Future generations of the patients are not going to be affected after he or she undergoes this therapy. When the therapy involves genetic alterations or modification in human germ line as is the case in germ cell therapy, the alterations would be transmitted to offspring. The latter is illegal in all countries as it is considered unethical.
Fundamental Knowledge of the workings of the human body, particularly the functions of a cell, is necessary in order to comprehend the process involve in Gene Therapy. This background knowledge will help dispel whatever misunderstandings one may consciously or unconsciously hold so that the subject under consideration will be understandable to even the layman and as many with the desire to pursue further studies in this field.
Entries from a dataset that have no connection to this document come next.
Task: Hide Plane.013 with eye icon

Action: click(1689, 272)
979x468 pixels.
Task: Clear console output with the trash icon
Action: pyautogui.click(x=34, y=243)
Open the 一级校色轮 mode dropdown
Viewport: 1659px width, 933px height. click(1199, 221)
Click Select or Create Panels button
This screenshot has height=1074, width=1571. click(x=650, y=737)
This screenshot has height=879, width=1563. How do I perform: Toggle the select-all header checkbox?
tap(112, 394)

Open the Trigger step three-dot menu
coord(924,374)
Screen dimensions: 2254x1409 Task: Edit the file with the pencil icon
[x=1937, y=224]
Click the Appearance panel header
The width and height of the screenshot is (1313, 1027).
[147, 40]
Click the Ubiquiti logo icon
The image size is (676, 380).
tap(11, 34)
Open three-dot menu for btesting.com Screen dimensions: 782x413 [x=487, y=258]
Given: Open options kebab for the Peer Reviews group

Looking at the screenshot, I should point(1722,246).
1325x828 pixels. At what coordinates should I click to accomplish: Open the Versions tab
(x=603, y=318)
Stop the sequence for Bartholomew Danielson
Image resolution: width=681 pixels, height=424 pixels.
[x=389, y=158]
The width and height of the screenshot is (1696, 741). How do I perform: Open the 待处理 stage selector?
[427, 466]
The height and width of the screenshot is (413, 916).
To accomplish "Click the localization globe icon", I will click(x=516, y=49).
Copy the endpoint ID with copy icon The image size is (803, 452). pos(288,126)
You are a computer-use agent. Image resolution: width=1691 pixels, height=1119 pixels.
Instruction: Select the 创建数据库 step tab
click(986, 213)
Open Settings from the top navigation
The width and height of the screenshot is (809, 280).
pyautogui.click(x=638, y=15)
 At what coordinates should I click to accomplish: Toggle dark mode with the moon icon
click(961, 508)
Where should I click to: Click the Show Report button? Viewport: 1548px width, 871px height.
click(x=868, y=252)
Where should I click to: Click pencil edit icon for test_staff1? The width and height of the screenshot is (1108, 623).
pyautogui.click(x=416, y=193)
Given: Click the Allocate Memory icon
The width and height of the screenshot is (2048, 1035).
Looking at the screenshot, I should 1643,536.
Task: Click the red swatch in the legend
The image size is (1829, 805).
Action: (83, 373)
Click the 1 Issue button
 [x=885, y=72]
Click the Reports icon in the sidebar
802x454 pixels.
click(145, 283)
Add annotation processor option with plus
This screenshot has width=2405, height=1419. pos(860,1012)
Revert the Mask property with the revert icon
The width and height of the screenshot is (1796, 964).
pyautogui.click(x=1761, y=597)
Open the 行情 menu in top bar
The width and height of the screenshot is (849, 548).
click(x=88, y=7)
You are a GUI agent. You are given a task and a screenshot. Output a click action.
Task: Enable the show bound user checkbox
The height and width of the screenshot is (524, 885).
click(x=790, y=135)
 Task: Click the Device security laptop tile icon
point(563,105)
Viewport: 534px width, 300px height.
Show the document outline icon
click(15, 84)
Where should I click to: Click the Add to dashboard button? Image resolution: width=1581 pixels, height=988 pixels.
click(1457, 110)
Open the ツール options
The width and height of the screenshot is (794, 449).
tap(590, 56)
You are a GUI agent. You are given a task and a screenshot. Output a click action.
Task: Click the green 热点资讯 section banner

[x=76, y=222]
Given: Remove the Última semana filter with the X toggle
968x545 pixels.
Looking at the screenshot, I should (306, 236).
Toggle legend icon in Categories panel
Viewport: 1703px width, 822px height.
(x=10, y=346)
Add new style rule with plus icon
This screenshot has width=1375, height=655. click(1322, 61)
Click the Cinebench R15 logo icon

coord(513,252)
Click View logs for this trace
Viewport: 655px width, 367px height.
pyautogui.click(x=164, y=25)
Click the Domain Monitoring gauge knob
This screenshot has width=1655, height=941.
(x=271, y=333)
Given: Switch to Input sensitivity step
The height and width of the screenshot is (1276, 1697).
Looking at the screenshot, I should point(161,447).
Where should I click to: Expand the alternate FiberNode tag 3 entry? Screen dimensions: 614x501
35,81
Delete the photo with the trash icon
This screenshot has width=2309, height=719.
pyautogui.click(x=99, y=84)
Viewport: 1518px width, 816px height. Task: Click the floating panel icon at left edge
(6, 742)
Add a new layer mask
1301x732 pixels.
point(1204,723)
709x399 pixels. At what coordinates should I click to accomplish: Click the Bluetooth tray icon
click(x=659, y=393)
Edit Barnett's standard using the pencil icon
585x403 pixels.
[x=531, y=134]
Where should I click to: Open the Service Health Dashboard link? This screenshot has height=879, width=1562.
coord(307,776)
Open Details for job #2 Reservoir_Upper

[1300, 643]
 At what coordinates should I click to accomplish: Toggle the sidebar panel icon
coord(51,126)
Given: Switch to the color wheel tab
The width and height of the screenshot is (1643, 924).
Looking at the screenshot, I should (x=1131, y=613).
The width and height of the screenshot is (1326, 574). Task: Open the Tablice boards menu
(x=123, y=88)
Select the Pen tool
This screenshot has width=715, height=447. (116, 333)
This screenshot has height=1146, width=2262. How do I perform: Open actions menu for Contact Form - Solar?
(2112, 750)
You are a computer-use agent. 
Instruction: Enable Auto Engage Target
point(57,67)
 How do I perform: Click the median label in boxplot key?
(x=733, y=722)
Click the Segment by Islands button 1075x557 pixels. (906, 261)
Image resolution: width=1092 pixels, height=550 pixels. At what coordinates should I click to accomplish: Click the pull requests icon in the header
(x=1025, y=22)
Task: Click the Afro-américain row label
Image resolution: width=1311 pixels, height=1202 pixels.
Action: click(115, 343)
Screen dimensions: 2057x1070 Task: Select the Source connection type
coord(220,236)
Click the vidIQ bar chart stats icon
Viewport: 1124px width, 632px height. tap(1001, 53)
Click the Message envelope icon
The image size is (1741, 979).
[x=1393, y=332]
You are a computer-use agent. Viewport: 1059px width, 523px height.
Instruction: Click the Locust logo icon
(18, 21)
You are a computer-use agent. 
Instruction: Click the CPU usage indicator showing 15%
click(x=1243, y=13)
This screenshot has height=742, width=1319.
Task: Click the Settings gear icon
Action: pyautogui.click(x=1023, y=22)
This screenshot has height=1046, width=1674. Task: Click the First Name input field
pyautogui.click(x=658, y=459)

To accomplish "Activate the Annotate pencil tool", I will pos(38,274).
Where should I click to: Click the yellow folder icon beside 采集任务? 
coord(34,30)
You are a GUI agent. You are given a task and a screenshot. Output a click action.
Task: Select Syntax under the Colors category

The principal task in genetic therapy is the effective transfer of gene into cells. The safety of a transfer agent of a gene must be ensured, its DNA load which is introduced into a sufficient amount of cells should be enough to generate a biological response and act as a go-between in the achievement of the desired healthy gene without a relapse to the former unhealthy state. Vectors that meet criteria like the above are not easy to identify.
Pathologic condition is one area of Gene Therapy is often put to use because of the existence of cells of a particular system or organ whose functions are impaired by reason of the lack of an essential protein.
To get the malfunctioning protein replaced, an alteration has to be made on a gene transfer vector to ensure that it has the gene that produces this protein. Disabled adeno associated virus is an example of gene transfer vectors. The patient is then administered the modified gene transfer agent which enters the unhealthy cells. It is the duty of the vector to transfer the healthy gene to the affected cell and the machinery at work in the cell, turns into the needed protein, the therapeutic gene which eventually fixes the faulty cell.
More information on the most widely employed gene transfer systems need to be assessed and studied in order to better appreciate the important roles perform by gene transfer vectors in Gene Therapy. This information is particularly beneficial to those not verse in the field, although having some understanding of biology, and those with the desire for an in-depth knowledge of Gene Therapy.